Sochor Marek
Cas Lek Cesk. 2018 Spring;157(1):13-18.
Palliative care has evolved in the last half a century from a philosophy of care aiming at care of dying patients to specific/standalone medical specialization caring of patients with incurable diseases. Patients with advanced cancer suffer from physical and psychical symptoms, existential and social distress and have limited prognosis.

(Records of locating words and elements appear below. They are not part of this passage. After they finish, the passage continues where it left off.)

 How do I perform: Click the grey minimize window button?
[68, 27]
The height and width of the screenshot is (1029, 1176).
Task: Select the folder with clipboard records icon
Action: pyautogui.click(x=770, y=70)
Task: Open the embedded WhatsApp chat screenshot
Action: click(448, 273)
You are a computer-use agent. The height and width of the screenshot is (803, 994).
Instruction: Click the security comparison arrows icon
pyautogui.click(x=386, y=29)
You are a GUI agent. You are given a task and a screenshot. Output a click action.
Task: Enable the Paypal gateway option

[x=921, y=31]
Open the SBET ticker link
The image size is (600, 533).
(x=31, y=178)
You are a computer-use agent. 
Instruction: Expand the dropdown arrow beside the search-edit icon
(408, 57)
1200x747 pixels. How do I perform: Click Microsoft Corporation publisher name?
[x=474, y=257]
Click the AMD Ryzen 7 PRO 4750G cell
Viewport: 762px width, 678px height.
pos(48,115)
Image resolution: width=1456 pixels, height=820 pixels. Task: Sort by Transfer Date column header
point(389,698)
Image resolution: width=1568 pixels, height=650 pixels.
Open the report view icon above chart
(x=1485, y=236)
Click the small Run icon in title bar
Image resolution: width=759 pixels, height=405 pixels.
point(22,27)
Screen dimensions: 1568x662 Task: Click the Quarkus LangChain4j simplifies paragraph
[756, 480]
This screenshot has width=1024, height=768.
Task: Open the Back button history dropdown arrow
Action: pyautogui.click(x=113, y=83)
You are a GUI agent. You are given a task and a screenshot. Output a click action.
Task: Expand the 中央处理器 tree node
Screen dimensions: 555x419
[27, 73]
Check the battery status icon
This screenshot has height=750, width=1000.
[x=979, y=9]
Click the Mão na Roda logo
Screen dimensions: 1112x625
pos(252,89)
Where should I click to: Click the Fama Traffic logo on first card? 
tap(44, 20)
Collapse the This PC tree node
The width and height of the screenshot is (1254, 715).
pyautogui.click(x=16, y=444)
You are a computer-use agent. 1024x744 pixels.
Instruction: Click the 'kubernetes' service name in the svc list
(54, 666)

Today we have strong clinical data about feasibility and usefulness of early integration of palliative care in oncology in terms of better quality of life, symptom control and survival. The question is not if, but when, whom and how is the best way to integrate palliative care into modern oncology. This article reviews data from clinical trials, presents models of cooperation for early integration and raises questions remained to be solved in a future.
在过去的半个世纪里,姑息治疗已从一种旨在照顾临终患者的护理理念发展成为一门针对患有不治之症患者的特定/独立医学专科。晚期癌症患者会遭受身体和精神症状、生存和社会困扰,且预后有限。如今,我们有强有力的临床数据表明,早期将姑息治疗纳入肿瘤学在改善生活质量、症状控制和生存方面具有可行性和实用性。问题不在于是否要将姑息治疗纳入肿瘤学,而在于何时、针对何人以及以何种最佳方式将姑息治疗纳入现代肿瘤学。本文回顾了临床试验数据,介绍了早期整合的合作模式,并提出了未来有待解决的问题。